I'm not aware of GPL violations being ever spotted on a console title with encrypted executables.
Maybe, but I bet the safety provided by the console DRM is tempting for those who might want to do it. At the very least, I wouldn't be surprised if some GPLed components made it in, due to carelessness if nothing else (and they may well be careless, knowing that they won't be caught easily).
True, but this is a weird case where a GPLed game is being transmuted into a non-GPLed console game. It's easier not to touch GPLed code when you're writing a game from scratch; it's harder to ensure that you've taken all of the GPLed code out when you're reimplementing the GPLed bits from scratch.
I'm willing to bet they'll violate the GPL to some extent, and I'm willing to bet they won't get caught, at least the way things currently stand. Why?

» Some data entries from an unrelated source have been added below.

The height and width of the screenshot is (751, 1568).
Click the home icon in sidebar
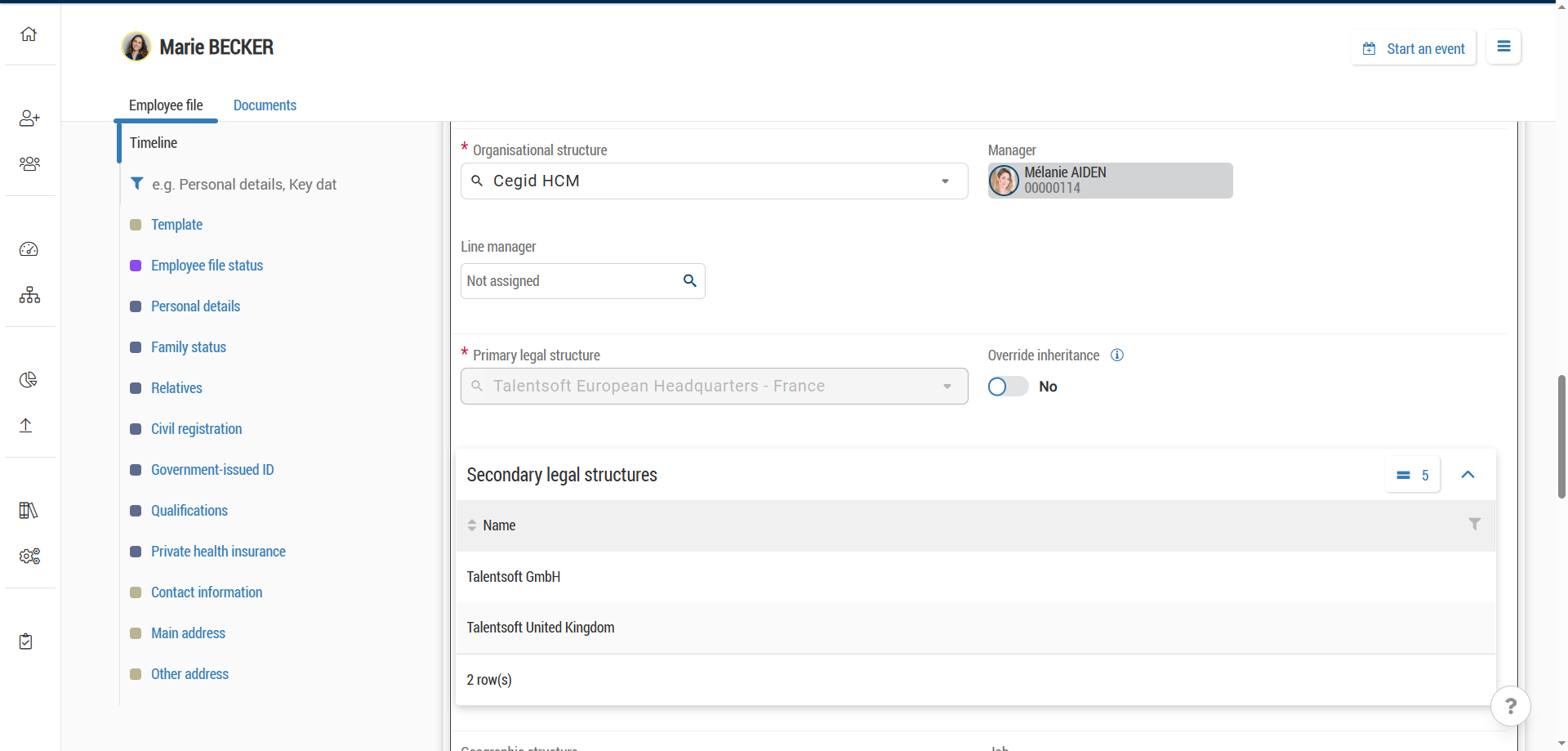point(29,34)
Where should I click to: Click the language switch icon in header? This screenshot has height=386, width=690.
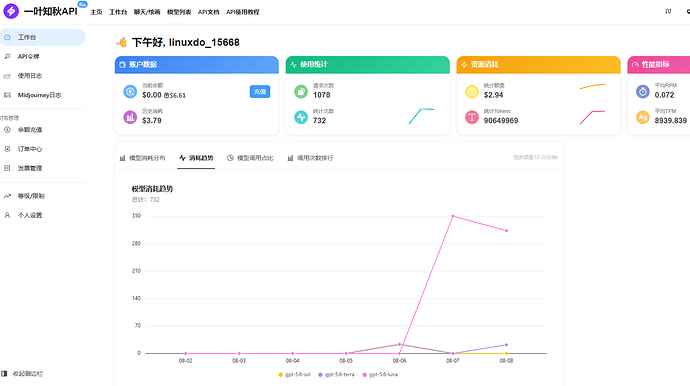click(x=668, y=11)
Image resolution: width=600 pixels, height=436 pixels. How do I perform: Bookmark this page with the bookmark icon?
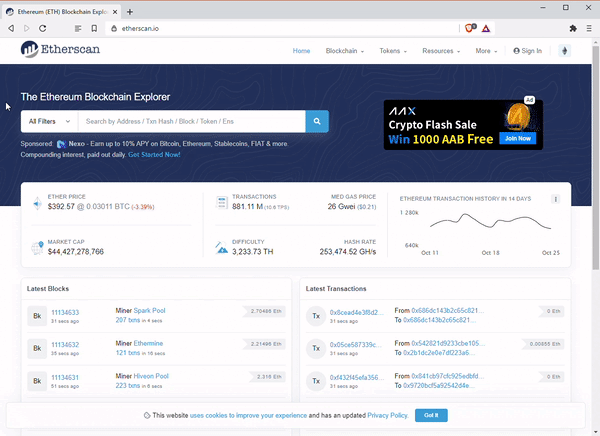94,28
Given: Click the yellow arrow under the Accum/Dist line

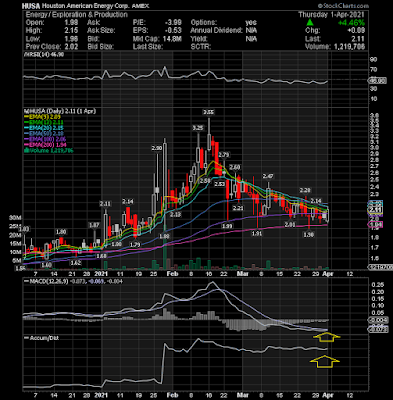Looking at the screenshot, I should click(325, 362).
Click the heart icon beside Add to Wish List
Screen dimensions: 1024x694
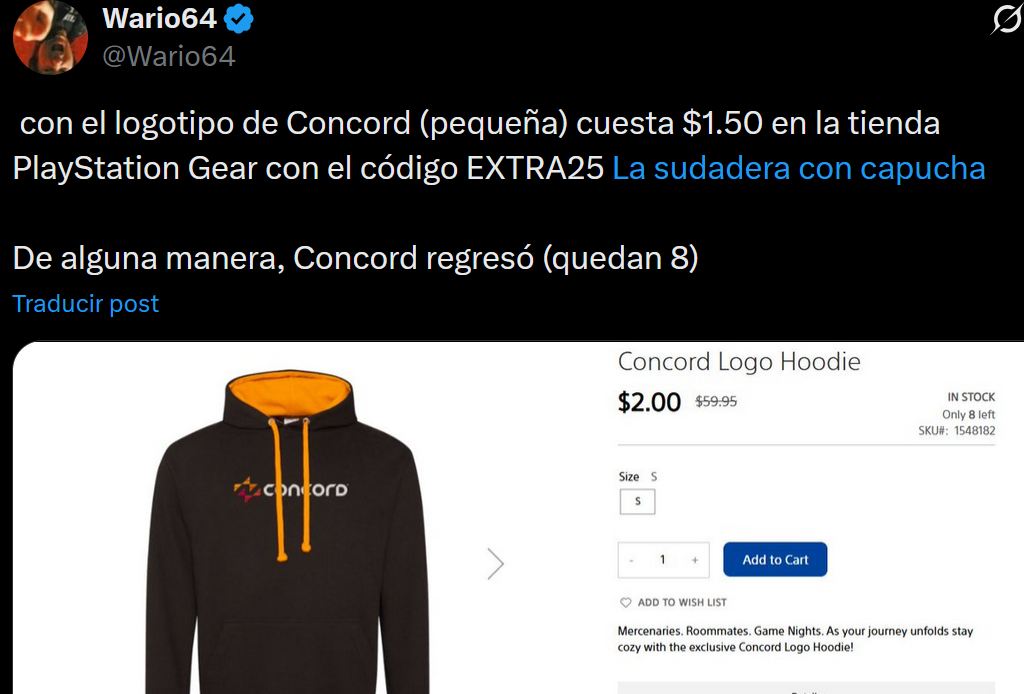tap(626, 603)
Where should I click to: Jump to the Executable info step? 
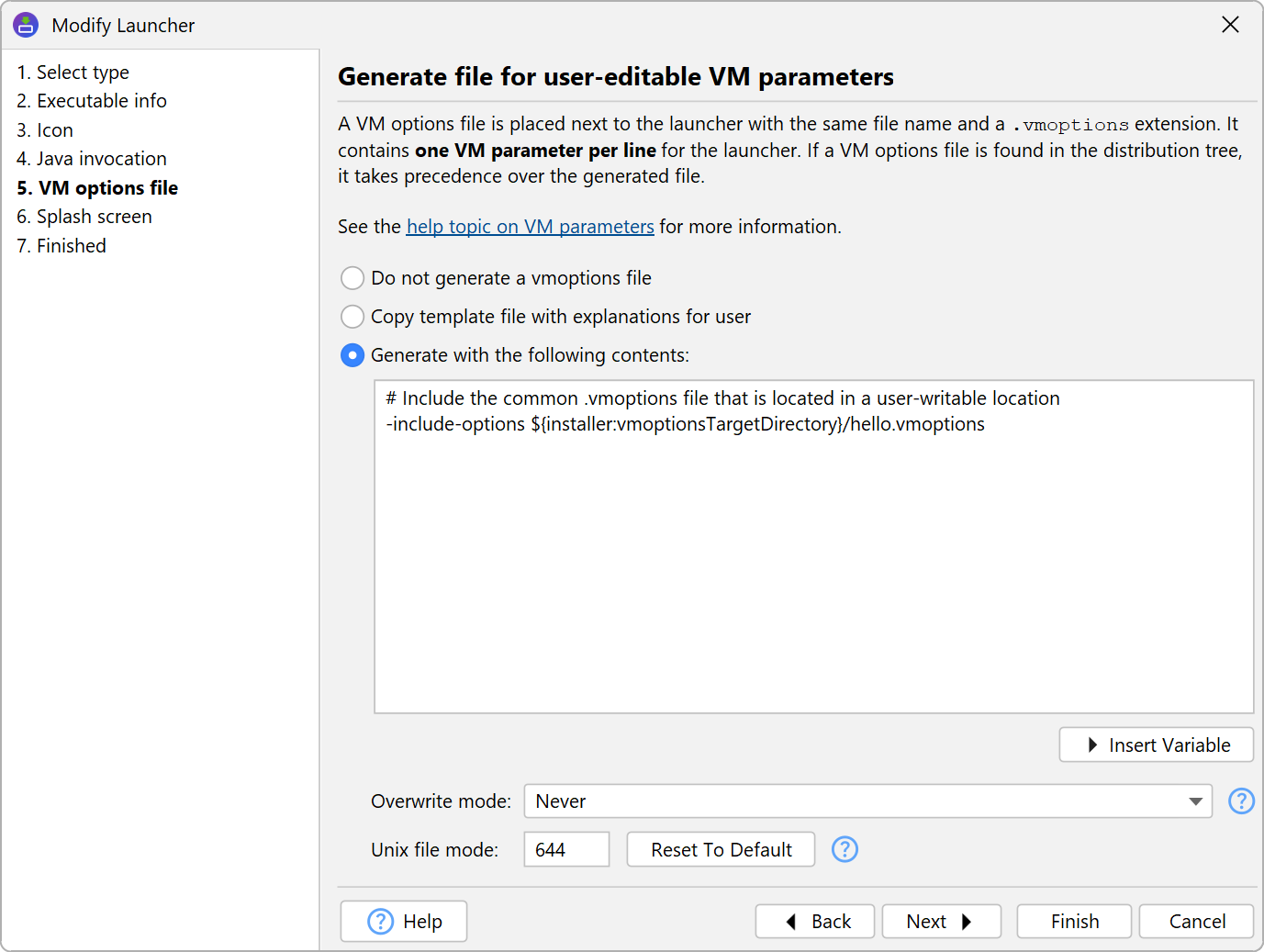pos(92,101)
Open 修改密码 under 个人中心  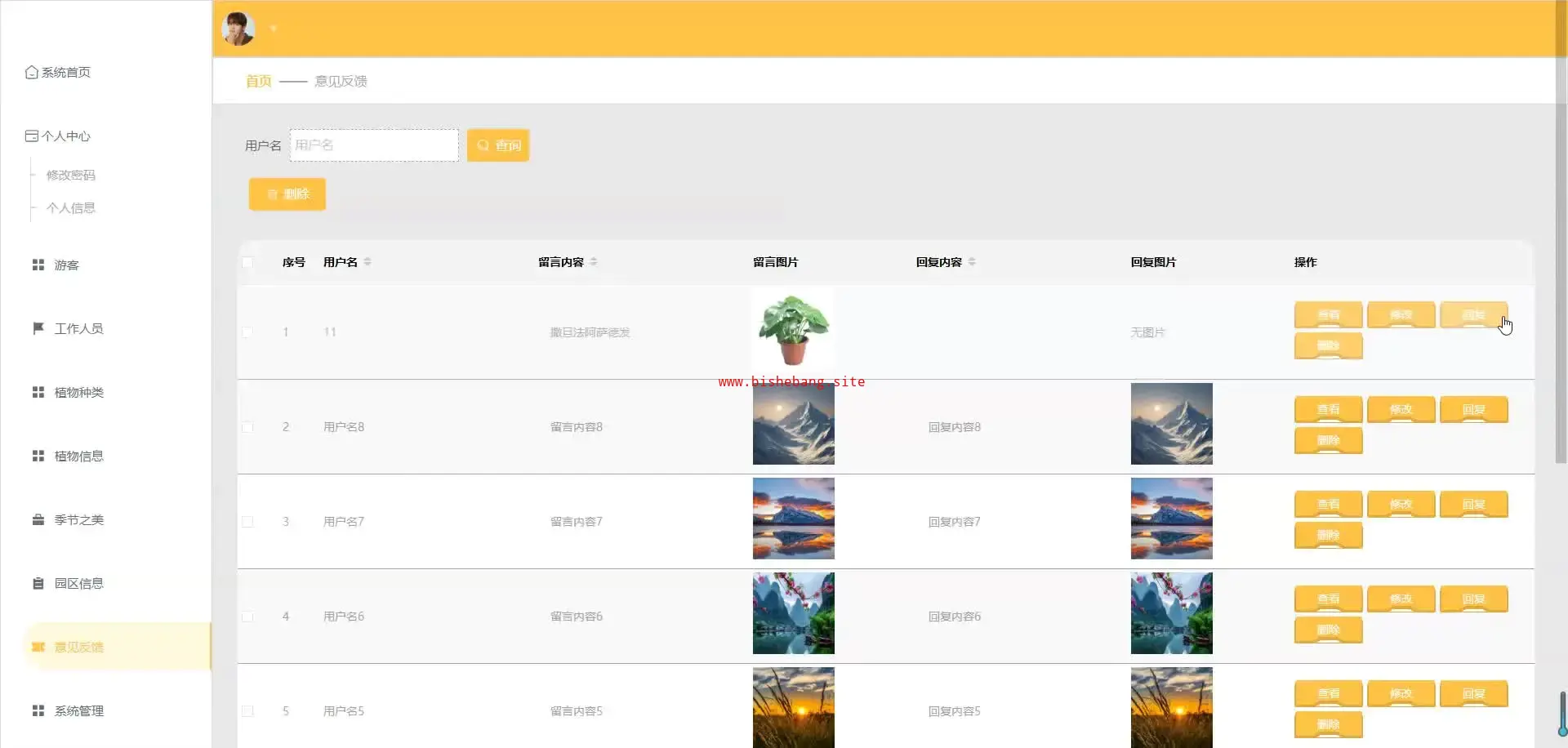pos(71,176)
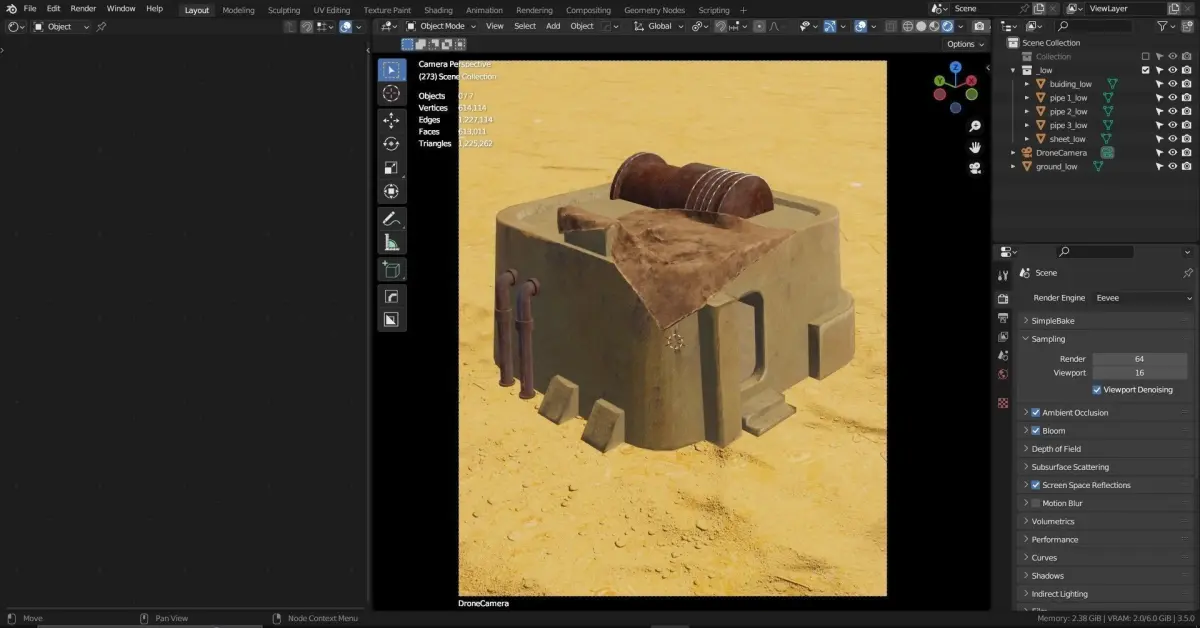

PS3 DRM. Theft of artwork is easy enough to prove on a closed console title, but good luck getting a decrypted binary and statically analyzing it to prove portions were taken from the GPLed code, when the platform hasn't been broken yet (no, geohot's partial hack doesn't qualify as a break).
I'm not aware of optical audio being in use for anything but consumer stuff. Optical audio works, but it's entirely unnecessary.
Professional gear still depends heavily on line-in style connections (unbalanced linelevel audio), so you won't find that going away any time soon.
Most Intel HDA codecs just treat all jacks the same, the only difference is the settings. If you want to play around, grab HDA Analyzer and tweak things to your heart's consent. For example, on my laptop (3 jacks), I can output 5.1 audio, or output 4.0 plus get one mic, or 4.0 plus one input, or output stereo cloned through two jacks (great for listening with a friend), or even make all jacks inputs, route them to the three stereo ADCs, and capture 5.1 analog audio. In fact, as far as I can tell, the only "special" jack is the headphones jack, which appears to go through some sort of extra amp to boost it as an output (more than the codec chip is documented to do, though strangely it still works as an input; it might just be another case of Realtek failing at documentation). Other than that, each jack has "in" and "out" options, a headphone boost option (this is the standard one built-in to the codec), a set of mic preamp settings, and a mic vref setting.
In other words, you just need the right software to do whatever you want with your audio jacks these days. Crappy drivers (both on Linux and Windows) will usually severely limit you, compared to the capabilities of the hardware. At least under Linux, you can always use HDA Analyzer to poke the real hardware settings (on Windows, you're probably SOL).
QA. New releases need to go through QA anyway to make sure they haven't botched anything up.
Usually the release process for a large piece of software requires a certain degree of human interaction (anywhere from light to extreme), and there's always the possibility that something will mess up, even if the bugfix itself is perfectly trivial or safe.
Optimus Maximus isn't vapourware these days, it's just unaffordableware.
CHDK can add plenty of things, though of course if the code is physically missing then it would have to be reimplemented. Consider that CHDK allows RAW mode in cameras that don't originally support it, for example.
It's worth pointing out that CHDK isn't a hacked firmware (that would probably not be legally redistributable), nor is it an alternative firmware (that would be too much work). CHDK is an add-on to the existing firmware, that works by piggibacking on its OS, hooking functions, and spawning off extra processes on the camera's RTOS. This is what makes it so great: you get the original funcionality of the camera plus extra stuff, and you don't have to wait for the developers to add what already came with your camera anyway.